Your wrong they can live over 2 and a half years.. And I had a 4 year old gerbil.. he was virtually all grey before he died.. I dont know how he kept going.... I say four cause he was our class gebil and i was in it for a year and then he seemed to live on and on.. He was given too me at the end of the year cause I had always looked after him...


----------



## zany_toon (Jan 30, 2009)

jamination said:


> the reason i wont get a hamster is because there life span is 1 yr.
> i mean cum on. ginue pigs well i dunno, is there anything else like these?:


Depends on the type of hamster what their life span is - and mice have fairly short life spans too. Generally they live 12 to 24 months although on very rare occasions they live to 3 years old. I've only kept mine for 19 months and already lost 13 mice all under the age of 18 months.


----------



## jamination (Oct 25, 2010)

any god hamster types?:thumbup:


----------



## momentofmadness (Jul 19, 2008)

zany_toon said:


> You just didn't appreciate Ew de Mouse :lol: I love the smell of my mice  Of my 40 mice 22 are boys and all in my bedroom, only smells when it is warm because the heating makes the hay warm


Hey even though they were stinky.. I still loved em.. and I still go and see Paul with his new homies.... Just really upset me what happened and I felt very cruel.. Especially after having the oldies put to sleep not long before... Im afraid.. I love looking at mice and have to really hold my hands in my pocket when I see them.. I just couldn't get any more.. 
Unless I owned my own house and had a room dedicated to them with a cage all the way round with diff rooms in it for them...

Thats how me mum kept her gerbils when I was a kid.. and her mice.. My dad was very good at building things out of not much.. 

And too think I still have there tanks here.. So if anyone needs a tank holla me..


----------



## zany_toon (Jan 30, 2009)

jamination said:


> any god hamster types?:thumbup:


All hamster types are good - you need to start researching them so you know what you are getting into. This stands for any animal - no one should be allowed an animal without doing some serious research!


----------



## jamination (Oct 25, 2010)

might think about Gerbils now  how long do they last:


----------



## Jazzy (Apr 15, 2009)

jamination said:


> the reason i wont get a hamster is because there life span is 1 yr.
> i mean cum on. ginue pigs well i dunno, is there anything else like these?:


No Syrians usually live around 2 1/2 years on average and Roborovski hamsters up to around 3 years so probably longer than mice because I think there average life span is around one year isn't it - might be wrong though as it's quite a few years since I had mice. Guinea pigs are lovely - we have 13 of them as well as 4 hamsters.


----------



## momentofmadness (Jul 19, 2008)

jamination said:


> might think about Gerbils now  how long do they last:


I think about the same as mice and hamster and Rats.. Its cause there small and have very fast heart beats...
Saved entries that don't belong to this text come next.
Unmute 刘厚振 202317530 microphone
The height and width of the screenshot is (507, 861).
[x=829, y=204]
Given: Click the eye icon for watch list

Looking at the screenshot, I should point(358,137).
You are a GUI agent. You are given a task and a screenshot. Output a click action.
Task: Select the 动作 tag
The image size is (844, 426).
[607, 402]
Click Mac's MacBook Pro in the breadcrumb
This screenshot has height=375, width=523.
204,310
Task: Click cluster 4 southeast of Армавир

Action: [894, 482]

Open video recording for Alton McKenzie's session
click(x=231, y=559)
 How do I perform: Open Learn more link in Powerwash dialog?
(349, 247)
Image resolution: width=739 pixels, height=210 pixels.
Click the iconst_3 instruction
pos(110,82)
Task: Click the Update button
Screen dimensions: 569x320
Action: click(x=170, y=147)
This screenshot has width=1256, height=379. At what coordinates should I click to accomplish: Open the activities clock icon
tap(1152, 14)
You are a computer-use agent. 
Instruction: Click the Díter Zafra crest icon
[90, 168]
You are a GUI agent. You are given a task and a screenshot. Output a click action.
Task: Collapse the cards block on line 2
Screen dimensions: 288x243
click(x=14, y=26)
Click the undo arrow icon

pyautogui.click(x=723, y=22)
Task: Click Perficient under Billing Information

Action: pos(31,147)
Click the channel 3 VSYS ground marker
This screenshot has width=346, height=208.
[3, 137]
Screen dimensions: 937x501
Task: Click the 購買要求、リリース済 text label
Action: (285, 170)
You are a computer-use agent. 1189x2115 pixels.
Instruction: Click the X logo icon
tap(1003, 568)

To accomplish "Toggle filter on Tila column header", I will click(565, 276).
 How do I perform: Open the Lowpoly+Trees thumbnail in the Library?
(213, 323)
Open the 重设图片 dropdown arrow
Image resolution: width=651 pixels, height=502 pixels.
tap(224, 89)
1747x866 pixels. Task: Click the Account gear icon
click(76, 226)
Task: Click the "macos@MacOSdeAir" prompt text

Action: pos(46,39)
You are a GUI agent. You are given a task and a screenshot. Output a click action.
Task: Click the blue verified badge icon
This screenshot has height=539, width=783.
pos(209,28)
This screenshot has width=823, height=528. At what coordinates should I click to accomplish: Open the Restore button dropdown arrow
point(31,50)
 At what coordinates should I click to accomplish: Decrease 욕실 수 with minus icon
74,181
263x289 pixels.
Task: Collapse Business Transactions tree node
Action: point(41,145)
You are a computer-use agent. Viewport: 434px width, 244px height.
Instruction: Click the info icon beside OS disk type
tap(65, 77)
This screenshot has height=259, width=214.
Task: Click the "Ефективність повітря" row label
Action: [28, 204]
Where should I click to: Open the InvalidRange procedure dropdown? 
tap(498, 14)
They are very interesting to watch very busy rodents that you can interact with.. but you would need to get from babies.. And prob get a couple of the same sex so they dont get lonely..


----------



## thedogsmother (Aug 28, 2008)

My syrian Buffy was over 5 when she died and one of my syrians (Angel) is well over 3 now.


----------



## Aurelia (Apr 29, 2010)

I don't think you're going to win your parents around any time soon if you get caught surfing online aged 12 at almost 1:30am :lol:

You reeealy want a mouse don't you? Or is it a hamster or gerbil now?


----------



## jamination (Oct 25, 2010)

im up researchin lol. im interested in a girbil now


----------



## jamination (Oct 25, 2010)

im not gettin any pets as i have 3 dogs


----------



## Argent (Oct 18, 2009)

Hey count your blessings - I wish I had a dog...


----------



## SophieCyde (Oct 24, 2010)

Maybe a Hamster?

They are a bit easier to hold than mice but ,to persuade my parents to get my my dwarfs I just did my research, and then bought the caqge out of my pocket money, they weren't happy but two weeks later I had rocky & rambo


----------



## thedogsmother (Aug 28, 2008)

Could you take over some of the responsibility of the dogs eg feeding, brushing etc to prove to your parents that you would be able to care for a rodent (whatever you decide on), I know my 10 year old officially owns the mice but she does virtually nothing for them so she wont be getting another pet any time soon.


----------



## SophieCyde (Oct 24, 2010)

jamination said:


> might think about Gerbils now  how long do they last:


Snowy died at 4 (almost 5)

Misty died at 3 (she was ill)

Gerbils are amazing to watch if they're burrowing ( i kept mine in peat and they made there own burrows , so cute


----------



## Jazzy (Apr 15, 2009)

thedogsmother said:


> Could you take over some of the responsibility of the dogs eg feeding, brushing etc to prove to your parents that you would be able to care for a rodent (whatever you decide on), I know my 10 year old officially owns the mice but she does virtually nothing for them so she wont be getting another pet any time soon.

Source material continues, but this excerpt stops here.